NEW YORK: Oil fell on Monday as investors prepared for an extra 1 million barrels per day (bpd) of oil to hit markets after OPEC agreed to raise production and as US equity markets slipped on trade war fears.
Brent crude futures fell 82 cents, or 1.1%, to settle at $74.73 a barrel. US light crude settled at $68.08 a barrel, down 50 cents.
“The trade tensions and overall global market concerns are what’s holding crude back today,” said Bill Baruch, president of Blue Line Futures in Chicago.
US stocks sank in a broad sell-off on escalating US-China trade tensions.
“The expectation that we’ll see more crude out of OPEC and that supplies in the US will be tight because of the Syncrude outage … is going to keep the market on edge,” said Phil Flynn, analyst at Price Futures Group.
Losses in US crude prices were limited by the likelihood that an outage at Syncrude Canada’s 360,000 bpd oil sands facility would last through July. The outage is expected to limit crude arriving at Cushing, Oklahoma, delivery point of the US futures contract.

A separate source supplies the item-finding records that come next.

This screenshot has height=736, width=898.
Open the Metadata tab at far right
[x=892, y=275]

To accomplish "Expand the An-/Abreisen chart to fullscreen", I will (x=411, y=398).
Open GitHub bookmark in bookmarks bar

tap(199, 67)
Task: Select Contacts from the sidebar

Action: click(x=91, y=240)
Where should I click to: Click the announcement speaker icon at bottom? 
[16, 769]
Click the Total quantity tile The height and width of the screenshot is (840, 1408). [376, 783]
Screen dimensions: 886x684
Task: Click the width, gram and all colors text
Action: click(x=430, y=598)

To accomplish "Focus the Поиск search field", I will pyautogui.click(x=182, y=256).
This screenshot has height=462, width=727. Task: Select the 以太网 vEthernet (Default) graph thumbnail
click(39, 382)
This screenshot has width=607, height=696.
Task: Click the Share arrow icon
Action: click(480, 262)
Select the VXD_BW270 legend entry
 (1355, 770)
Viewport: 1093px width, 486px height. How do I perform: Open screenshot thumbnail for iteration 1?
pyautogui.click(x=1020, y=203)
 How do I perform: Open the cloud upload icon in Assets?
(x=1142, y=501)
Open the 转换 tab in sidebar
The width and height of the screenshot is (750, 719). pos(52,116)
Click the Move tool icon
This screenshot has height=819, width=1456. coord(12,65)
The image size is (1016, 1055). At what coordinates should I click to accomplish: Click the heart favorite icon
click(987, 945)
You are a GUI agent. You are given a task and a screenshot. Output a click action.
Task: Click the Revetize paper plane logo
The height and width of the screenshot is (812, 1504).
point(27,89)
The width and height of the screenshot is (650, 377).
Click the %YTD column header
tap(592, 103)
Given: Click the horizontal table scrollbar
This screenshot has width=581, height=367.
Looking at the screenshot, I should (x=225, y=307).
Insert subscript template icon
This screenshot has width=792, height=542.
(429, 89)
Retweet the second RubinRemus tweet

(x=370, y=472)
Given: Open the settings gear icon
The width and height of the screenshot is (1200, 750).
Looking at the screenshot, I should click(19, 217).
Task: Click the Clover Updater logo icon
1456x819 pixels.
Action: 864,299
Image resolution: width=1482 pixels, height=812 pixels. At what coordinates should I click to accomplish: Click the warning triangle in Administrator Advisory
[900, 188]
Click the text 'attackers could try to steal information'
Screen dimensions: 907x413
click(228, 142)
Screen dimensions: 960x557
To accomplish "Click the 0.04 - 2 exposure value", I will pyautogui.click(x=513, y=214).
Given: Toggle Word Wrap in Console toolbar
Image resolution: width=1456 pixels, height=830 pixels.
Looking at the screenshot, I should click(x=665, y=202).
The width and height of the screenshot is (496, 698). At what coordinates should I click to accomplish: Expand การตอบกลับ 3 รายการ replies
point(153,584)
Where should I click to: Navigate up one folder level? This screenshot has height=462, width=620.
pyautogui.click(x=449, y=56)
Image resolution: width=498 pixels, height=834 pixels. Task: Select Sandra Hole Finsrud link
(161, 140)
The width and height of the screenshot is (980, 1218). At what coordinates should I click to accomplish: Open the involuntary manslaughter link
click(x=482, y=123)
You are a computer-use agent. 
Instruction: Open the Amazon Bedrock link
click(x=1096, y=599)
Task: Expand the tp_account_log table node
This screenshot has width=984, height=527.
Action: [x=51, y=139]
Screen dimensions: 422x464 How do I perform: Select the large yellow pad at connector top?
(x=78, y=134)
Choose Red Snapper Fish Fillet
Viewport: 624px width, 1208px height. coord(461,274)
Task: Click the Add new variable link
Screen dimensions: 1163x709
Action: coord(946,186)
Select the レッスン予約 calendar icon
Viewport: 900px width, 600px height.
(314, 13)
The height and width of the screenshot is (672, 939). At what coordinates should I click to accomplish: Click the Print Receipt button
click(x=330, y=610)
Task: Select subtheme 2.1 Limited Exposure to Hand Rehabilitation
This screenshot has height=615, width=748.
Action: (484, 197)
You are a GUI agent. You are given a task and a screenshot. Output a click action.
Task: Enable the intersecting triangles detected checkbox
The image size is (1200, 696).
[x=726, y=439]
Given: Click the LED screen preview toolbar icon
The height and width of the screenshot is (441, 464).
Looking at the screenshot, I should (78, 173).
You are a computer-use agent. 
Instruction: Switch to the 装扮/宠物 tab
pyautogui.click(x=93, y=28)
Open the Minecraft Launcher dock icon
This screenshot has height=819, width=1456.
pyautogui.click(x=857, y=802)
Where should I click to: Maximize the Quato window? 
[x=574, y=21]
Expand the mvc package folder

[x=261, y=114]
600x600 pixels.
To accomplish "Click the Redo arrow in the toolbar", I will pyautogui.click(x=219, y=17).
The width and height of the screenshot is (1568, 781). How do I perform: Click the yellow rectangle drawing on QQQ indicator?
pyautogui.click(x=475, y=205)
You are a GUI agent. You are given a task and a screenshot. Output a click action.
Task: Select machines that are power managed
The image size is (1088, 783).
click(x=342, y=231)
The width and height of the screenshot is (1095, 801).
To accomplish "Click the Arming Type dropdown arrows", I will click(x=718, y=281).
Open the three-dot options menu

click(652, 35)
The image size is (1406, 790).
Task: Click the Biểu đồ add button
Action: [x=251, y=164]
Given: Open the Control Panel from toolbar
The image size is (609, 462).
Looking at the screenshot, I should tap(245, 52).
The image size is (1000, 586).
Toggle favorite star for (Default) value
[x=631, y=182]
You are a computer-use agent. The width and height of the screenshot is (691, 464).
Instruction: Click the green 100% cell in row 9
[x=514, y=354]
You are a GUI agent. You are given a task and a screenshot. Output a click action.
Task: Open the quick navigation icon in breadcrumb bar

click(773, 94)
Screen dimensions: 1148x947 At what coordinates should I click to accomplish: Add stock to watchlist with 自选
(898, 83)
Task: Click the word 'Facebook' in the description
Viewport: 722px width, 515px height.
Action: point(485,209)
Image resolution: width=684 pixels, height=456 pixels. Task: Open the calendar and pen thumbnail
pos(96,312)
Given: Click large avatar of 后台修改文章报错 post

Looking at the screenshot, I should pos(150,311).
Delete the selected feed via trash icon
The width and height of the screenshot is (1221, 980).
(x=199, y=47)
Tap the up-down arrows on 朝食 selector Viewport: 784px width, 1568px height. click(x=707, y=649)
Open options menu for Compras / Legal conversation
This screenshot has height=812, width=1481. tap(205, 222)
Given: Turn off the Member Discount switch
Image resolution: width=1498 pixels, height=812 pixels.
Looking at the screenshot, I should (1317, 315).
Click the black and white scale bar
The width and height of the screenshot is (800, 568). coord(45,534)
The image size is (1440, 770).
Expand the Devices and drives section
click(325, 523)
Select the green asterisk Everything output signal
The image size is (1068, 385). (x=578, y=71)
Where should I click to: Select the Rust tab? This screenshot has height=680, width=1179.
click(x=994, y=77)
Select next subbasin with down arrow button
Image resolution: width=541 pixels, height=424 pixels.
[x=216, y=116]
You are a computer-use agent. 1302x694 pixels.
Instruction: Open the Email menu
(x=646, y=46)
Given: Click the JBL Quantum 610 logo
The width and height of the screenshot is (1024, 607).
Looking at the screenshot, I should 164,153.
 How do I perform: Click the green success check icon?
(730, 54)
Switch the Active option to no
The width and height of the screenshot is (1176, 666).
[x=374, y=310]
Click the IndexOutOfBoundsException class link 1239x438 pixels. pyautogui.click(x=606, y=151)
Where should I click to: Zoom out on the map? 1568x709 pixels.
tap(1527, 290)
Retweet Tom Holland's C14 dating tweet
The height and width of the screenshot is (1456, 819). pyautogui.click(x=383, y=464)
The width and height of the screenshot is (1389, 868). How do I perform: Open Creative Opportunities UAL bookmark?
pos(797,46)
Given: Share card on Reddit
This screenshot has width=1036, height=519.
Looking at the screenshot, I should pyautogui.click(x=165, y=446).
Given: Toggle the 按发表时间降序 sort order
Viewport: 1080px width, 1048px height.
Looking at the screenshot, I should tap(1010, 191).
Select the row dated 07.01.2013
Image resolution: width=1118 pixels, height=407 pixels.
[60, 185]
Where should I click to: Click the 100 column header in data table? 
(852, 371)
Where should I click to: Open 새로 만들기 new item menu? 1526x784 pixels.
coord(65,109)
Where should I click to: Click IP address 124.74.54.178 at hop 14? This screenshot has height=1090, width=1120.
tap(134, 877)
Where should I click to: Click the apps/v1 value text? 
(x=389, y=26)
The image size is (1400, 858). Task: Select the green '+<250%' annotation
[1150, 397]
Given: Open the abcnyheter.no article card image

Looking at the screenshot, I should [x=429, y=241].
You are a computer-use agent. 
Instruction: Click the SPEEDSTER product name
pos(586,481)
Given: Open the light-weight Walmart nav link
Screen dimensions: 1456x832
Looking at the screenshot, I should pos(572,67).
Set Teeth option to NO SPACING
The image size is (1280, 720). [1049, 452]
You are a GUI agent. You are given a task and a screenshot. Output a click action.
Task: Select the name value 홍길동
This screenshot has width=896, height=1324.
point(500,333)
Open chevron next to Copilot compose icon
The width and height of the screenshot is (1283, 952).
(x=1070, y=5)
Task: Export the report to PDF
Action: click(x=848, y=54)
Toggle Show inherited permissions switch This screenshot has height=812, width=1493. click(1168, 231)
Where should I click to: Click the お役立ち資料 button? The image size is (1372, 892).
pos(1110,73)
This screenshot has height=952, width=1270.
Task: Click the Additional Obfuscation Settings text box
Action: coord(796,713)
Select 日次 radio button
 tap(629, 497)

This helped further shrink US crude’s discount to global benchmark Brent to as small as $4.78. The spread was as wide as $11.57 on June 1, but had started contracting ahead of OPEC’s expected supply increase, analysts said.
On Friday, the Organization of the Petroleum Exporting Countries and its allies agreed to modestly boost global oil supplies.
The group, which has been curbing output since 2017, said it would raise supply by returning to 100 percent compliance with agreed output cuts, after months of underproduction, largely due to unplanned disruptions in places including Venezuela and Angola.
The head of Saudi oil giant Aramco said it has spare capacity of 2 million bpd and can meet additional demand in case of supply interruptions.
Still, US bank Goldman Sachs anticipates an oil market deficit.
“Saturday’s OPEC+ press conference provided more clarity on the decision to increase production, with guidance for a full 1 million bpd ramp-up in 2H18,” Goldman said in a note on Sunday.
“This is a larger increase than presented Friday although the goal remains to stabilize inventories, not generate a surplus.”
US Energy Secretary Rick Perry said the deal may not be enough.
“Obviously we’ve got a market that is stressed from a standpoint of supply,” Perry said, and the agreement “may be a little short” of what is needed.